We have a hyper-qualified staff brought together despite significant theological difference who lean into that tension for the sake of the Gospel in the neighborhood. For my theologically savvy readers (aka Kristen) we have staff people from PCA, Salvation Army, Baptist, pentecostal, emergent-types, traditional evangelical and hard core liturgical backgrounds. In most communities these folks wouldn’t even get together to pray for one another… much less chose to work at the same church!

Toss on top of that theological stuff the language issues we experierience every week and you will start to see the quirks pop out. We offer the same service in both English and Spanish, meaning there are painfully long times of translation. But this is San Diego and people are used to hearing both languages on the radio and TV… so that’s no big deal. We also have a population of people who speak Korean, Vietnamese, and Swahili. Sometimes our worship music is in those languages. In fact, there tend to be as many non-English songs as English ones.

Ready for this? It gets more quirky as the design of the church allows minority cultures to have equal voice in our services. What that means is that we’re more worried about celebrating our worship service in a way that lifts up Latin American, Mexican, African American, Southeast Asian, and African cultures above the dominant white evangelical culture.

OK, one more quirk. There is a huge hodgepodge of socio-economic situations in our church as well. You have working class poor next to college kids from San Diego State. And you have immigrants next to upper-middle class folks who live just north of the church.

Is it perfect? No. Do I agree with every last bit of the theology? Absolutely not! Are there things about the church I really dislike? Yes! Am I comfortable in the service? Rarely. Are the messages challenging and encouraging to where I am at in my walk with Jesus? Not often. Do they offer all of the things I need for my family? No, children’s ministry is just getting organized. Youth ministry is in a pre-formational stage.

So why do we go? We go because we believe at the core of our being that there is tremendous strength in that diversity. I am not arrogant enough to believe that my evangelical expression of theology and worship is superior.

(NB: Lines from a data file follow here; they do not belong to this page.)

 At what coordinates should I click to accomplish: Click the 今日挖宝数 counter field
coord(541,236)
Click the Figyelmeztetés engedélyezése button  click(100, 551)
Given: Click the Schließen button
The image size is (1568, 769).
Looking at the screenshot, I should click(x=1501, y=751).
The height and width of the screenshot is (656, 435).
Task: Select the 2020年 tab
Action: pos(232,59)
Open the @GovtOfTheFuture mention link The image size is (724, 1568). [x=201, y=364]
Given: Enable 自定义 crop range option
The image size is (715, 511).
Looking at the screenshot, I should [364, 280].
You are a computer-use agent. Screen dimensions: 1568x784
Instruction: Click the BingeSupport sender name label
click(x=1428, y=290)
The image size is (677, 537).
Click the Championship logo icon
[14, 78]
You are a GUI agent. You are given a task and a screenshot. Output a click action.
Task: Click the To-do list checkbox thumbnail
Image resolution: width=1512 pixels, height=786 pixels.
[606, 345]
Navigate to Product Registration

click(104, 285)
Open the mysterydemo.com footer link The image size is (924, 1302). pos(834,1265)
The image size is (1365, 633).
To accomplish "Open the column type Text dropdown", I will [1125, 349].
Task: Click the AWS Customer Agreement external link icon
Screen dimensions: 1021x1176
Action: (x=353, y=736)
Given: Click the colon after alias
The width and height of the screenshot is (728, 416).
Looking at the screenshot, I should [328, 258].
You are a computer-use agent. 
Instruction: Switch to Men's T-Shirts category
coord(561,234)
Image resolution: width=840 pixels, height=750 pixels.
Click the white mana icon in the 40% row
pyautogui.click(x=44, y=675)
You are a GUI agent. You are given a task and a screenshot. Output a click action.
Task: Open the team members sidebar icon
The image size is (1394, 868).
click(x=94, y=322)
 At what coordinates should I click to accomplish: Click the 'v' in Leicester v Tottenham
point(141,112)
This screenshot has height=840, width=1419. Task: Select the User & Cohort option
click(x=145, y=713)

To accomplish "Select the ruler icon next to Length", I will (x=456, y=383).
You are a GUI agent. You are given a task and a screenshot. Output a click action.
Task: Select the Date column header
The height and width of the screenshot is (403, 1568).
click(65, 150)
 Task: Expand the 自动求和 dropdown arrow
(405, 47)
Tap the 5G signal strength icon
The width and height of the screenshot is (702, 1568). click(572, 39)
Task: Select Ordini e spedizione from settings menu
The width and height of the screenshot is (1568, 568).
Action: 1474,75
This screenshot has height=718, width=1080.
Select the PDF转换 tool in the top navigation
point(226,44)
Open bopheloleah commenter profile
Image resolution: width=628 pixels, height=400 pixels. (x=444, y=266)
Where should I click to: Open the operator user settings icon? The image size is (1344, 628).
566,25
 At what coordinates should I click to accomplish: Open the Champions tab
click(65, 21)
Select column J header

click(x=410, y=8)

I love to worship in a place that agrees on the essentials while allows gray areas to be interpreted through the lens of culture.

Don’t get me wrong. This place is solid theologically. In fact, I’m convinced that Harbor expresses in their worship many best practices of things believed across Christianity. This hodgepodge isn’t just the brain child of idealists. It is the brainchild of idealists who are stupid enough to think that it will work, have the training and experience to make it happen, and have a core of people at the church who are dreaming the same dream.

In these quirks I see tremendous hope for the Gospel across our country. Lives are changed as they are surrendered to Jesus. And as I think about it, much of what I rebel against here on the blog about evangelicalism is because I see Harbor doing something right while most of evangelicalism is doing it wrong.